A scherzo, nearly completed in piano score but with only two pages orchestrated, also survives. It has long been theorized that Schubert may have sketched a finale which instead became the big B minor entr'acte from his incidental music to Rosamunde, but all the evidence for this is circumstantial. One possible reason for Schubert's leaving the symphony incomplete is the predominance of the same meter (triple meter). The first movement is in 3/4, the second in 3/8 and the third (an incomplete scherzo) also in 3/4. Three consecutive movements in basically the same meter rarely occur in symphonies, sonatas or chamber works of the most important Viennese composers.

Schubert's eighth symphony is sometimes called the first Romantic symphony due to its emphasis on expressive melody, vivid harmony and creative combinations of orchestral tone colour despite the architecturally imposing Classical structures of its two completed movements highlighted by the dramatically climactic development section of the first movement based solely on its quietly sinister opening theme.

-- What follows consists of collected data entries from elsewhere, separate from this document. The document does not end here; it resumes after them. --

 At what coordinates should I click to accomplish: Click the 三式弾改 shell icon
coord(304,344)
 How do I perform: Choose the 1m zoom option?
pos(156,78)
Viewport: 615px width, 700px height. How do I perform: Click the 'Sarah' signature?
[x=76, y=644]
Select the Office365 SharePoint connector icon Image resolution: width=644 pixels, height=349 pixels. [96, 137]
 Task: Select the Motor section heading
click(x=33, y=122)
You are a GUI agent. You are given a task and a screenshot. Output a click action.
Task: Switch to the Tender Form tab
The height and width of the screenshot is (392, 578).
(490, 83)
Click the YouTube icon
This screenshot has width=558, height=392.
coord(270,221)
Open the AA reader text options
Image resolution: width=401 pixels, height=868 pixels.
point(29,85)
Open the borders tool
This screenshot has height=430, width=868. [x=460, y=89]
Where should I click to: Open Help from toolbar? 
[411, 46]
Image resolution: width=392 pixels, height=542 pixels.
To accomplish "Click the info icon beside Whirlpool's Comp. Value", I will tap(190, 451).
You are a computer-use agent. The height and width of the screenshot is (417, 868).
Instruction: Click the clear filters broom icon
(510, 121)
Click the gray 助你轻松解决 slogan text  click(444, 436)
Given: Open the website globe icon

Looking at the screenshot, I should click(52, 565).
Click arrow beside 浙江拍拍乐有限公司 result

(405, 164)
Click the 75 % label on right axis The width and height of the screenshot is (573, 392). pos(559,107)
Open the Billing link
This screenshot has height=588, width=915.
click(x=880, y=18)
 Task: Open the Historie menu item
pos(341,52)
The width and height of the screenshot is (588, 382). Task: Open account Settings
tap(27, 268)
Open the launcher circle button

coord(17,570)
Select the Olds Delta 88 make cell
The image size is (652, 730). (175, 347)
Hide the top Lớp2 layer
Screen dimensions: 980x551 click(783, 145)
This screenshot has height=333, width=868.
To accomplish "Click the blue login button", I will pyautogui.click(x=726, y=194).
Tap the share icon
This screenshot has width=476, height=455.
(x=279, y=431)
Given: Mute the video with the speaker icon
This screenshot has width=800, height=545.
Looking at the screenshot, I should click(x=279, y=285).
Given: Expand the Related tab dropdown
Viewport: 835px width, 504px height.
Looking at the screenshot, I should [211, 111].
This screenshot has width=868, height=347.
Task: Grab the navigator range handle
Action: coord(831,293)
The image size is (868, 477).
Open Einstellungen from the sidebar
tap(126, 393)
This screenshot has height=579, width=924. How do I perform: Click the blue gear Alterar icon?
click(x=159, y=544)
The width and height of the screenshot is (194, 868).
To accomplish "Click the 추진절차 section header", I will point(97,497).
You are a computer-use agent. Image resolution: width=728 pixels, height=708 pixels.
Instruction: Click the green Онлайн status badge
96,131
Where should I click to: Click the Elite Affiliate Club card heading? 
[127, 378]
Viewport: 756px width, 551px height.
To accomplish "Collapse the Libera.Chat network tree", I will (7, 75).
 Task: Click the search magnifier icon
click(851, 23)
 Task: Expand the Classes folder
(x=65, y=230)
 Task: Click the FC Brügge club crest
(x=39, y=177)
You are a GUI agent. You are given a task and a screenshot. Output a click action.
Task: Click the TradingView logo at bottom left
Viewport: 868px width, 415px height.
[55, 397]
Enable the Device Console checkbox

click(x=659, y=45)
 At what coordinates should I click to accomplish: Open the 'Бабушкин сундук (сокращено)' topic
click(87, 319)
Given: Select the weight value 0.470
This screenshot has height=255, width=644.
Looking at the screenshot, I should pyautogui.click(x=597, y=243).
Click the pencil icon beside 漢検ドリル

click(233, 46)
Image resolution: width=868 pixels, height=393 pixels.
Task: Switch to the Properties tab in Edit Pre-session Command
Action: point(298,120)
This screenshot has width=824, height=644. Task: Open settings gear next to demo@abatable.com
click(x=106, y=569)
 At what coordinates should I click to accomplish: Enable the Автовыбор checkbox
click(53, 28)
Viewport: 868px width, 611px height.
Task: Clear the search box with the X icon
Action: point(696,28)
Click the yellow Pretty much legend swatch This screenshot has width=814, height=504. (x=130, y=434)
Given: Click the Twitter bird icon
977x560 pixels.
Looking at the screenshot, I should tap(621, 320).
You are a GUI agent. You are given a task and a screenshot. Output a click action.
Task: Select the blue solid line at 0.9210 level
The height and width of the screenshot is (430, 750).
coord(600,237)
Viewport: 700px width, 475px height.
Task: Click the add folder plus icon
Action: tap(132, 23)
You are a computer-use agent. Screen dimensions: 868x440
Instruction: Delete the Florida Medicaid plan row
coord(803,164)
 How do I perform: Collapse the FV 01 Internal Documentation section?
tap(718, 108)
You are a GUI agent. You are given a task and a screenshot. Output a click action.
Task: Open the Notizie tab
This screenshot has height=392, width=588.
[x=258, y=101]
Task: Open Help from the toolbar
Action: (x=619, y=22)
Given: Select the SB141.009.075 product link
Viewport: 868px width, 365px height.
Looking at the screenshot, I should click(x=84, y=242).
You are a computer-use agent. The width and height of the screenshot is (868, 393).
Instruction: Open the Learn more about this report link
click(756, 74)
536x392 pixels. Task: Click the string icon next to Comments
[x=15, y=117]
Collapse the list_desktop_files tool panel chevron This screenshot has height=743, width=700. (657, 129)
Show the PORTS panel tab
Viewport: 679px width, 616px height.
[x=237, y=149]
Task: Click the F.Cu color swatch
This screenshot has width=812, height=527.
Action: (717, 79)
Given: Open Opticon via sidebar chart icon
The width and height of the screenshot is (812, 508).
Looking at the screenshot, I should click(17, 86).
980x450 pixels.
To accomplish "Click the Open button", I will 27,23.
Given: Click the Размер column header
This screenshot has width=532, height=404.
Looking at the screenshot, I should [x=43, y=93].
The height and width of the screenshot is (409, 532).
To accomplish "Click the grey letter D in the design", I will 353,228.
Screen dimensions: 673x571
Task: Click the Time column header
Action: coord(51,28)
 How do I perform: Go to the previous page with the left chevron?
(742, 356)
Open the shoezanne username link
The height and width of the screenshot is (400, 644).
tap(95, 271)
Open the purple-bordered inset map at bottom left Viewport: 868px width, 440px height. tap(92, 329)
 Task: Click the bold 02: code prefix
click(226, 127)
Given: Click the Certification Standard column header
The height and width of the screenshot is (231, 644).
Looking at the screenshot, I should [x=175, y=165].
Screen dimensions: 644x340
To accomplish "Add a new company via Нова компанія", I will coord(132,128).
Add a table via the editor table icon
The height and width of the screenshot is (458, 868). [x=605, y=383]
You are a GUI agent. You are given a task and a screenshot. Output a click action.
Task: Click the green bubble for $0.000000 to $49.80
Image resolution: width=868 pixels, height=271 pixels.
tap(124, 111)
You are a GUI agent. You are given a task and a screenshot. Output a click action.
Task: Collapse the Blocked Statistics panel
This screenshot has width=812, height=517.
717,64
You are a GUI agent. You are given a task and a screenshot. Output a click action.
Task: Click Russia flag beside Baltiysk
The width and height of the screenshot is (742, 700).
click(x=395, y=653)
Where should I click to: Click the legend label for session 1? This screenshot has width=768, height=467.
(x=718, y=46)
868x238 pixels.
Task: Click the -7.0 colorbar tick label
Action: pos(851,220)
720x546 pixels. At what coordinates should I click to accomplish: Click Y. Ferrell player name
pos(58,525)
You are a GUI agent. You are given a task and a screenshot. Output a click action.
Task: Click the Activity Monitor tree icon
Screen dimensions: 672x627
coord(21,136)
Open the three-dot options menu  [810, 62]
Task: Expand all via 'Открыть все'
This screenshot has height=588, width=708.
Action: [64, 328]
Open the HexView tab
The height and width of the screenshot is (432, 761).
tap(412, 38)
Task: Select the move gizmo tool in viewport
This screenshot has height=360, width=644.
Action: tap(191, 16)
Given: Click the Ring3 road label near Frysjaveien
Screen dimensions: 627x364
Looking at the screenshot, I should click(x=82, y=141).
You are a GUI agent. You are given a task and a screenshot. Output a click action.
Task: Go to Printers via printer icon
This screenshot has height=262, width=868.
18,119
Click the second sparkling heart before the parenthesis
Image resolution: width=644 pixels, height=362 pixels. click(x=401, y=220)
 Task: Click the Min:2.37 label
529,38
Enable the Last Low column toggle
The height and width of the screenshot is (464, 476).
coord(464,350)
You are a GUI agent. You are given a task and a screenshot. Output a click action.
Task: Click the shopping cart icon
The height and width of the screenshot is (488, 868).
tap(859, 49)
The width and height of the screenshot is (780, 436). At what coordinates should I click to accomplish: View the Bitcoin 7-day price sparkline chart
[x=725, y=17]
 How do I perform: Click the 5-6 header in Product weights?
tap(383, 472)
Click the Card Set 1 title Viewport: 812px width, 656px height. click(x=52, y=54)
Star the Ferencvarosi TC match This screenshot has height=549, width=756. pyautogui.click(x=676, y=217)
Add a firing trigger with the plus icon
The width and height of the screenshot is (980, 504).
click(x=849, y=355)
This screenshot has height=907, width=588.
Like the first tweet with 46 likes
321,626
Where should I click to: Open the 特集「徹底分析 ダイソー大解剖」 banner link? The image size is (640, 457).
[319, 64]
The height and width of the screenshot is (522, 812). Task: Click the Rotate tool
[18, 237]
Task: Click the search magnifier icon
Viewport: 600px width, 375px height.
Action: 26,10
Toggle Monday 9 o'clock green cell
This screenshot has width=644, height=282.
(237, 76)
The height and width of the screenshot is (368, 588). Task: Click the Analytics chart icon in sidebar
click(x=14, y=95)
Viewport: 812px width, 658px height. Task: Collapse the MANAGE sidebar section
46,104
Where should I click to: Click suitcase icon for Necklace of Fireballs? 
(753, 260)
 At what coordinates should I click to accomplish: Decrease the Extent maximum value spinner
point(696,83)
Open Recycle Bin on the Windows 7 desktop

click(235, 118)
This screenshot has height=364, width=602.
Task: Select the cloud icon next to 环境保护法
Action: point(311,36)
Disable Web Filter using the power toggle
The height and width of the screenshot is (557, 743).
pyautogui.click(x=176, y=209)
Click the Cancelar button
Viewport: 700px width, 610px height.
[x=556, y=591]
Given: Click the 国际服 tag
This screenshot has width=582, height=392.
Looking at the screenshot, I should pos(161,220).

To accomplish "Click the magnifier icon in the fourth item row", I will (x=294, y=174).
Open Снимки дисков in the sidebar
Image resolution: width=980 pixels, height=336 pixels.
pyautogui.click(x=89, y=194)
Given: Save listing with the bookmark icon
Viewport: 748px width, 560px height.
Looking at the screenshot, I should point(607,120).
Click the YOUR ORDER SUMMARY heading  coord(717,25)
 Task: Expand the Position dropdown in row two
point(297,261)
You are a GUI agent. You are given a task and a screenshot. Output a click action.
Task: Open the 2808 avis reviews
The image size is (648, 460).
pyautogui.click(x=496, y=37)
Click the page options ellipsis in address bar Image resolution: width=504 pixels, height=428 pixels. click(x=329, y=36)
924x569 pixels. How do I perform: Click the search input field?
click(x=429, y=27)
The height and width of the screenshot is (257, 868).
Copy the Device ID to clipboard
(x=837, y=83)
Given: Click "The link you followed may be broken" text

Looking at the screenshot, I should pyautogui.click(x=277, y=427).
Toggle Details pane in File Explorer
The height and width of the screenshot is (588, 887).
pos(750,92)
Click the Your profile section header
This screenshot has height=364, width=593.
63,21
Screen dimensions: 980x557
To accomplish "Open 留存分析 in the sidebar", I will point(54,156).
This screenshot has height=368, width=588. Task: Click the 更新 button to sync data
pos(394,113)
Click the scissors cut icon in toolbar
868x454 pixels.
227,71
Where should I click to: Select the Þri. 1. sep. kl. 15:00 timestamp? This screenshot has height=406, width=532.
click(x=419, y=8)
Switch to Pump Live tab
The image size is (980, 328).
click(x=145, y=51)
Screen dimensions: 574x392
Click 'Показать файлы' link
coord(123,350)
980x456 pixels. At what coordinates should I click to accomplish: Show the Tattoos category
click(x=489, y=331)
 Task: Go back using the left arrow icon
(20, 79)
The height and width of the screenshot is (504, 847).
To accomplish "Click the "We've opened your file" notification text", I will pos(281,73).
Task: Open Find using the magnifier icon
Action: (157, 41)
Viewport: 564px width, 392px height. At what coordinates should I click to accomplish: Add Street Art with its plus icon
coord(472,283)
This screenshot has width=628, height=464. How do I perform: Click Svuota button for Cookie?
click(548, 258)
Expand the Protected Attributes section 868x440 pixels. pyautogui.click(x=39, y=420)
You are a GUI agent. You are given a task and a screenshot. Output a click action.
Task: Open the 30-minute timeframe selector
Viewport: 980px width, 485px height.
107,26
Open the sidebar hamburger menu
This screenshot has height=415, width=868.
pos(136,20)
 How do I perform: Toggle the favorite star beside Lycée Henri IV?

To this day, musicologists still disagree as to why Schubert failed to complete the symphony. Some have speculated that he stopped working on it in the middle of the scherzo in the fall of 1822 because it was associated in his mind with the initial outbreak of syphilis, or simply that he was distracted by the inspiration for his Wanderer Fantasy for solo piano which occupied his time and energy immediately afterward; or perhaps a combination of both factors.